DHS Ignored Its Own Staff's Findings Before Ending Humanitarian Program For Haitians

Immigration

Internal Trump administration documents obtained through a lawsuit show that, three weeks before a top federal immigration official wrote a memo recommending the end of so-called Temporary Relief Status for Haitians in America, he had been told by his own staff that the conditions that led to the TPS designation in the first place hadn’t changed.

On November 20, 2017, the Trump administration announced it would end TPS, which allows some 59,000 Haitians to live and work in the United States.

“Haiti has made significant progress in recovering from the 2010 earthquake, and no longer continues to meet the conditions for designation,” wrote USCIS Director Francis Cissna in a Nov. 3 memo for Department of Homeland Secretary Kirstjen Nielsen.

But in an October 17 memo, Cissna’s staff at USCIS directly contradicted this rosy picture. “Many of the conditions prompting the original January 2010 TPS designation persist,” the memo noted. (Both memos are embedded at the bottom of this post.)

The October report noted a list of issues still facing Haiti, including “food insecurity, internal displacement, an influx of returnees from the Dominican Republic, the persistence of cholera, and the lingering impact of various natural disasters.”

“Haiti has also experienced various setbacks that have impeded its recovery, including a cholera epidemic and the impact of Hurricane Matthew,” the report said, adding that this had “severely worsened the pre-existing humanitarian situation.”

“Due to the conditions outlined in this report, Haiti’s recovery from the 2010 earthquake could be characterized as falling into what one non-governmental organization recently described as ‘the country’s tragic pattern of one step forward, two steps back,’” the memo concluded—another direct contradiction of Cissna’s assertion that the country had “made significant progress.”

The documents were obtained through a Freedom of Information Act lawsuit being litigated by the National Immigration Project of the National Lawyers Guild and the NYU Immigrant Rights Clinic.
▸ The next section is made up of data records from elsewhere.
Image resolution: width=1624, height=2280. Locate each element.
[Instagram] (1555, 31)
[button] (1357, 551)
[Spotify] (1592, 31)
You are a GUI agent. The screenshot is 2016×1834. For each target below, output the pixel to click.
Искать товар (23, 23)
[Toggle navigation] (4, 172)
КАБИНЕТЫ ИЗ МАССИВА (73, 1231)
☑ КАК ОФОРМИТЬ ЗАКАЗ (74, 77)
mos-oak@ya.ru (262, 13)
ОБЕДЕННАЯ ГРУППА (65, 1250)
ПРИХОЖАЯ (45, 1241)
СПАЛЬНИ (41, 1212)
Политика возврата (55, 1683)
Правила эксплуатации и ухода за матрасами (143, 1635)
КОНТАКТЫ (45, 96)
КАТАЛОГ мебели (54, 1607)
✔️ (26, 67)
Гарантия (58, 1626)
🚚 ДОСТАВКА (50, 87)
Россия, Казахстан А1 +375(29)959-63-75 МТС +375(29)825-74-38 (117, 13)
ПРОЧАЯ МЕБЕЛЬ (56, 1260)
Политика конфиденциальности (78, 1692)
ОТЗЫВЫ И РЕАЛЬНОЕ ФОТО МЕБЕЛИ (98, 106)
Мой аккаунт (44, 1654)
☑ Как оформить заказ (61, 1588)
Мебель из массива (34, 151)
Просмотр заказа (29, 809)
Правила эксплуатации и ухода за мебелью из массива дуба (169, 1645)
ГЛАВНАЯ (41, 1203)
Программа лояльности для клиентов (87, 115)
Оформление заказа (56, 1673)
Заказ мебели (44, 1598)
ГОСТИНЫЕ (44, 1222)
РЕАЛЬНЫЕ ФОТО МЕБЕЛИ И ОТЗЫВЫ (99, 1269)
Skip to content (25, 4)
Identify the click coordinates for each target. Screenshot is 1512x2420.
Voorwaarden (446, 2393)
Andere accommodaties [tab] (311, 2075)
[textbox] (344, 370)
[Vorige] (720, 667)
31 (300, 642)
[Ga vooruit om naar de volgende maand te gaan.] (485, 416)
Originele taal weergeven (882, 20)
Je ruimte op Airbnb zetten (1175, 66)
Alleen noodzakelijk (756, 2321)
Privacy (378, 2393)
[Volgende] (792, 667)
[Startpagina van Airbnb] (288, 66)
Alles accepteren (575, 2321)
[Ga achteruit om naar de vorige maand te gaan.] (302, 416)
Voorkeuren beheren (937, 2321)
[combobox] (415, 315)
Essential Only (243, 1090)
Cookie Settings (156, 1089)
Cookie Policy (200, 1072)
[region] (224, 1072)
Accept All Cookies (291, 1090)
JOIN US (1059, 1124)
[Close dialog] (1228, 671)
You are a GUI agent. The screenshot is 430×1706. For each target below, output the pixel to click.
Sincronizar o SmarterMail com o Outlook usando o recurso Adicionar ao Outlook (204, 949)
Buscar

“[Cissna] either completely disregarded his own agency’s report or he cherry-picked a few positive developments to justify his recommendation to terminate TPS for Haitians,” Sejal Zota, legal director of the National Immigration Project, told Splinter.

Cissna’s memo is also riddled with oversimplifications of the state of affairs in Haiti.

In one section, he claimed that “Haiti successfully completed its presidential election in February 2017.”

But his agency’s October memo offered a more comprehensive view: “While Haiti succesfully completed its electoral process in February 2017 after two years of contested results and political crises, its new government faces various challenges to promote recovery and reconstruction.”

Cissna, the son of an immigrant who moved to the U.S. from Peru, recently changed USCIS’ mission statement to remove a passage that described the U.S. as “a nation of immigrants.”

He was nominated to lead USCIS by President Trump, who reportedly claimed that Haitian immigrants “all have AIDS,” and that Haiti was a “shithole” country.

Attorneys in the case said the documents contain evidence that the White House did not perform a good-faith review of the conditions in Haiti.

The National Lawyers Guild, along with the NYU Immigrant Rights Clinic, sued for the documents after the federal government failed to respond to their FOIA request. So far the Guild has received heavily redacted documents, but they believe the lawsuit will likely produce thousands of more pages of internal documents.

The National Lawyers Guild last month also filed a lawsuit that accused the Trump administration of violating federal procedures and the Fifth Amendment rights of Haitians.

Neither the White House nor USCIS responded to a request for comment. We’ll update this story if we hear from them.

Read both memos below.


Update, 4:49 PM: Cissna sent the following response to Splinter:

The decision to terminate TPS for Haiti was made after an inter-agency review process that considered country conditions and the ability of the country to receive returning citizens. DHS undertook an extensive outreach campaign to U.S. state and federal government officials, Haitian officials, and third party partners who offered their input as to the conditions on the ground in Haiti. Based on all available information, Acting Secretary Elaine Duke determined that the extraordinary and temporary conditions that formed the basis of Haiti’s TPS designation as a result of the 2010 earthquake no longer exist, and thus, pursuant to statute, DHS concluded the current TPS designation for Haiti should not be extended.